ASSIGNED TASK:
Your response should consist of the lines below, printed exactly.

INPUT DATA:
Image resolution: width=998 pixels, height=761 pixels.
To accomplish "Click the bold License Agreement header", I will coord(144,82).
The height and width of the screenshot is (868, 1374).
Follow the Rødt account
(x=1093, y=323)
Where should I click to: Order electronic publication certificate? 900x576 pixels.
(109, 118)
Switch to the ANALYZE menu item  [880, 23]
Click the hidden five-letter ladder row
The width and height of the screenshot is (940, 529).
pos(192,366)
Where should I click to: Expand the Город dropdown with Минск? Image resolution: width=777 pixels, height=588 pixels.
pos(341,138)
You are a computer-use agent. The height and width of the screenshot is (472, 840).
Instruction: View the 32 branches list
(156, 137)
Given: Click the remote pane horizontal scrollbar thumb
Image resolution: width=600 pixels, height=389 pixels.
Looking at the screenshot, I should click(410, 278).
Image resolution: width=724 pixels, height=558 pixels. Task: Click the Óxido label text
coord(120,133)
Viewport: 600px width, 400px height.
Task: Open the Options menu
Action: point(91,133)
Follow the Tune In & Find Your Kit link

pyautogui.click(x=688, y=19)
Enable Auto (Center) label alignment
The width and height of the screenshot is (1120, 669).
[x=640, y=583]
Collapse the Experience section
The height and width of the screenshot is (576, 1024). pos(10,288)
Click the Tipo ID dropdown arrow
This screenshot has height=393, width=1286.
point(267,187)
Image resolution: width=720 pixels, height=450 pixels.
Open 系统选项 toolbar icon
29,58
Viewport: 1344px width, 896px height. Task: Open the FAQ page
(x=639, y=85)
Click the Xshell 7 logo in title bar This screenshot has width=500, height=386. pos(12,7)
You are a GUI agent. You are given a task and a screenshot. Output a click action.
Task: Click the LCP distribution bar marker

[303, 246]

TASK OUTPUT:
Image resolution: width=998 pixels, height=761 pixels.
To accomplish "Click the bold License Agreement header", I will coord(144,82).
The height and width of the screenshot is (868, 1374).
Follow the Rødt account
(x=1093, y=323)
Where should I click to: Order electronic publication certificate? 900x576 pixels.
(109, 118)
Switch to the ANALYZE menu item  [880, 23]
Click the hidden five-letter ladder row
The width and height of the screenshot is (940, 529).
pos(192,366)
Where should I click to: Expand the Город dropdown with Минск? Image resolution: width=777 pixels, height=588 pixels.
pos(341,138)
You are a computer-use agent. The height and width of the screenshot is (472, 840).
Instruction: View the 32 branches list
(156, 137)
Given: Click the remote pane horizontal scrollbar thumb
Image resolution: width=600 pixels, height=389 pixels.
Looking at the screenshot, I should click(410, 278).
Image resolution: width=724 pixels, height=558 pixels. Task: Click the Óxido label text
coord(120,133)
Viewport: 600px width, 400px height.
Task: Open the Options menu
Action: point(91,133)
Follow the Tune In & Find Your Kit link

pyautogui.click(x=688, y=19)
Enable Auto (Center) label alignment
The width and height of the screenshot is (1120, 669).
[x=640, y=583]
Collapse the Experience section
The height and width of the screenshot is (576, 1024). pos(10,288)
Click the Tipo ID dropdown arrow
This screenshot has height=393, width=1286.
point(267,187)
Image resolution: width=720 pixels, height=450 pixels.
Open 系统选项 toolbar icon
29,58
Viewport: 1344px width, 896px height. Task: Open the FAQ page
(x=639, y=85)
Click the Xshell 7 logo in title bar This screenshot has width=500, height=386. pos(12,7)
You are a GUI agent. You are given a task and a screenshot. Output a click action.
Task: Click the LCP distribution bar marker

[303, 246]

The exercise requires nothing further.